Hennessy puffed his chest out. “I’m a confident man.”
“I’m really, really going to enjoy this. I’ve wanted to buy enough headphones for the computer lab at the alternative school.”
“Not as much as me.” He grinned then stopped. “Wait … how much money are we talking about?”
“Let’s wager the amount Viper would pay you … plus the four-course dinner we have to make for the winner. I hope your cooking skills are better than your fucking skills.”
“Hennessy, I wouldn’t.” Shade broke in before he could accept the terms.
He couldn’t brag to Viper and Shade about having a man card if he was too big of a wimp to use it.
“Arin married or have a boyfriend?”
“Not that I know of.” Placing her phone on the table, Winter resumed eating her breakfast. “If she does, we’ll just call the bet off.”
“You or someone in the room going to sabotage me and tell her about the bet?”
“No. I won’t have to play sneaky. I’m expecting you to sabotage yourself.”
“Then I’m game because, Winter, you don’t know me, but I can be smooth as glass when I wanna sweet talk a woman.”
“She’s going to make mincemeat pie out of you.” Winter pointed her fork at him before stabbing into a sausage link on her plate.
It was like waving a red flag in front of a bull.
“I’ll be fa-la-la-la-ing to Florida with your and Viper’s money in my pocket,” he bragged.
“The money will be used to help disadvantaged youths’ education,” Viper’s wife told him.
“They can learn the same way I did—in the school of hard knocks without headphones.”
“Grinch.”
Hennessy winced when she bit into the sausage.
“He’s the first person I admitted into the Road Kingz. We’re bros,” he said complacently. When he was growing up, he’d felt bad the Grinch had such a bad rep. At the end of the day, who had fucking saved Christmas? It was the fucking Grinch, not Santa Claus. Though, he didn’t give a shit if it was the Grinch who had ruined it in the first place.
“Why am I not surprised?”
Laying her fork down, she rose from the table. “I need some orange juice. Viper, you want anything?”
“No, I’m good.”
“I’ll shoot you a text of me and Arin together with a big smile on her face to show you I won.” Hennessy gave the parting shot to Winter’s back as she turned.

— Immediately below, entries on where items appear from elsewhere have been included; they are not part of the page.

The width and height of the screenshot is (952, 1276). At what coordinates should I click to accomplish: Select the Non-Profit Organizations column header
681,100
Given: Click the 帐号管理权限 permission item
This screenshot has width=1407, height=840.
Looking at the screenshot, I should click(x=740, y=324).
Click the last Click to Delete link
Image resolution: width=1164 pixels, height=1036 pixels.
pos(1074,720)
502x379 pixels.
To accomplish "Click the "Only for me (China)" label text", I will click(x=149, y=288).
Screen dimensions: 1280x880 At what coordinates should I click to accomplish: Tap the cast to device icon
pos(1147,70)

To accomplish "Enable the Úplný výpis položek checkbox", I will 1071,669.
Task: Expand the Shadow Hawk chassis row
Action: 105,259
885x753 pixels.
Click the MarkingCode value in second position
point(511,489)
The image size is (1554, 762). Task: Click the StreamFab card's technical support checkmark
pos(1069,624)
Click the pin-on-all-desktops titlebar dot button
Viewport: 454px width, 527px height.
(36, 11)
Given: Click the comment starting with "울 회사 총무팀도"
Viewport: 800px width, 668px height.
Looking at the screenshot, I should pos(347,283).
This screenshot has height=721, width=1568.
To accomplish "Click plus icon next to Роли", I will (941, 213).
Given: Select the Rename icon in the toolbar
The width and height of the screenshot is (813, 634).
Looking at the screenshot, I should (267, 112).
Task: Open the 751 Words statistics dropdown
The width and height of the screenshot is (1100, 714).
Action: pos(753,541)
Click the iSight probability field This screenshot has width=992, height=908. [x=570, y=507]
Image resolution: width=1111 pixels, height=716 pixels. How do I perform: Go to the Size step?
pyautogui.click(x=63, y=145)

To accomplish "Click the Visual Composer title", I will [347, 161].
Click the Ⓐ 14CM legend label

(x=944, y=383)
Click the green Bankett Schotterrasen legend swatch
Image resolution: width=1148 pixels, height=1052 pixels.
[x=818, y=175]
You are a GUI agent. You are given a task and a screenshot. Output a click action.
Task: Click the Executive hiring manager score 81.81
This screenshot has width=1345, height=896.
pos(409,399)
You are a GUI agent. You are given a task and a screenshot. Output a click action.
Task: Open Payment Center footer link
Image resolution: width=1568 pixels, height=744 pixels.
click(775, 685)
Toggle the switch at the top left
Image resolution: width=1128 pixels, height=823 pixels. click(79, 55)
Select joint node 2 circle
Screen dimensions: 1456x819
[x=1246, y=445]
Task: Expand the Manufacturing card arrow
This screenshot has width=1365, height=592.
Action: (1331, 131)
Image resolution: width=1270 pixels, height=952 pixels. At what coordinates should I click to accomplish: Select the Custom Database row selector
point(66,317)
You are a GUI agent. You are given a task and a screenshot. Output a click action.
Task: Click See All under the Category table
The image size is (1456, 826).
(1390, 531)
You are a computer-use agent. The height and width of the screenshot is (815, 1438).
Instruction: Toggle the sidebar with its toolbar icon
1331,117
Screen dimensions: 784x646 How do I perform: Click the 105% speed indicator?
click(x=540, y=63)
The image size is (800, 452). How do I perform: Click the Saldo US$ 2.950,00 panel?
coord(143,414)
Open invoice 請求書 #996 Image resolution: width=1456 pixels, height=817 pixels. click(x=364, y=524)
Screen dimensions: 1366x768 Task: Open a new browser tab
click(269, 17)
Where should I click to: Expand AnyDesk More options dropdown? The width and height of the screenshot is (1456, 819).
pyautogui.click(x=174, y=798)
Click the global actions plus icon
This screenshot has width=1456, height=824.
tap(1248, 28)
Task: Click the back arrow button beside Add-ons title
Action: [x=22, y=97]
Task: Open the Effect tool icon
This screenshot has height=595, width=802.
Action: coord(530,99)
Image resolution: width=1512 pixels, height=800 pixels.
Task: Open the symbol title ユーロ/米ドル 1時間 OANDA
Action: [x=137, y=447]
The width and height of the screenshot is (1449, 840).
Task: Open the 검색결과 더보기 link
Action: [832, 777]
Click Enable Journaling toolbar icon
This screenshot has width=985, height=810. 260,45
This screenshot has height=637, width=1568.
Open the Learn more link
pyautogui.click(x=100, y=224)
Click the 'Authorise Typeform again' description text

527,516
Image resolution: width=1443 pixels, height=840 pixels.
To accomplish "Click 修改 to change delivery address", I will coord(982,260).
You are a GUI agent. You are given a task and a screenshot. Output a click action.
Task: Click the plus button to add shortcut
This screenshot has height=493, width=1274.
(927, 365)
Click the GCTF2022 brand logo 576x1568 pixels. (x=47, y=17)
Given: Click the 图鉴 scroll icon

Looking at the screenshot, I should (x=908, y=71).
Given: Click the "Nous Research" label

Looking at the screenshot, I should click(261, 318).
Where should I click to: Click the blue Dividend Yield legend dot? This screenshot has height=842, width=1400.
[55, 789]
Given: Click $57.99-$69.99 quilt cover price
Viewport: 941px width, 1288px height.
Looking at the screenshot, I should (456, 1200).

The hair on the back of his neck stood up when she turned around with a smile that had his nuts shrinking into walnuts.
“That won’t be necessary. I’ll take Arin’s word for it. Is that okay with you, Arin?”
Jerking his head to the side at Winter’s raised voice, he saw Arin at the entrance of the dining room.
Seeing that she was the center of attention, she continued carrying her dishes to the sink and placed them inside. “His broke ass will be going to Florida with empty pockets. I’ve got your students covered, Winter. You can go ahead and order the headphones.” Frostily, Arin then sauntered back into the dining room.
Hennessy didn’t look away until Winter sat back down with her glass refilled.
“I told you that you’d sabotage yourself.”
“You knew she was there.” Desperate, he tried to wiggle out of the bet.
“Not until I turned around. And you’re not going to get out the bet that easily. I’ve already ordered the headphones.” Raising her cell phone, she showed him where she had made the purchase.
“You couldn’t have known you would win.” Too late, he was beginning to understand how Arin must have felt—fucked over without getting any of the pleasure.
Winter rolled her eyes at him. “Hennessy, take it from another woman’s viewpoint. Substance is everything to them. There was no way you were going to win.”
“Fuck.” Hennessy held back the curse until Winter finished breakfast and left before letting the word slip free.
“I tried to warn you.”
“Shade, I didn’t hear you say Arin is standing there, listening come out of your fucking mouth.”
“I told you I stay out of firefights.”
“Next time you want to warn me about something, how about you make a little bit more effort?”
“A two-by-four on the back of your head wouldn’t have stopped you,” Core grumbled, taking Winter’s seat.
“He didn’t have to go to that extreme … but a Hennessy, shut the fuck up. Arin is listening to every dumb fuck thing coming out of your mouth would be good.”
“Would be even easier if you didn’t make stupid bets,” Shade shot back wryly. “At least the one I lost to her, I had a chance of winning.”
When he saw the sympathetic gazes of the men around him, doubts began to surface under the confidence he had shown when Winter had been there.
“Winter does this often?”
“If you’re asking if my wife makes it a habit to goad the brothers into bets that she knows she can win? Then sadly, I have to admit she does,” Viper answered when none of the other men in the room would.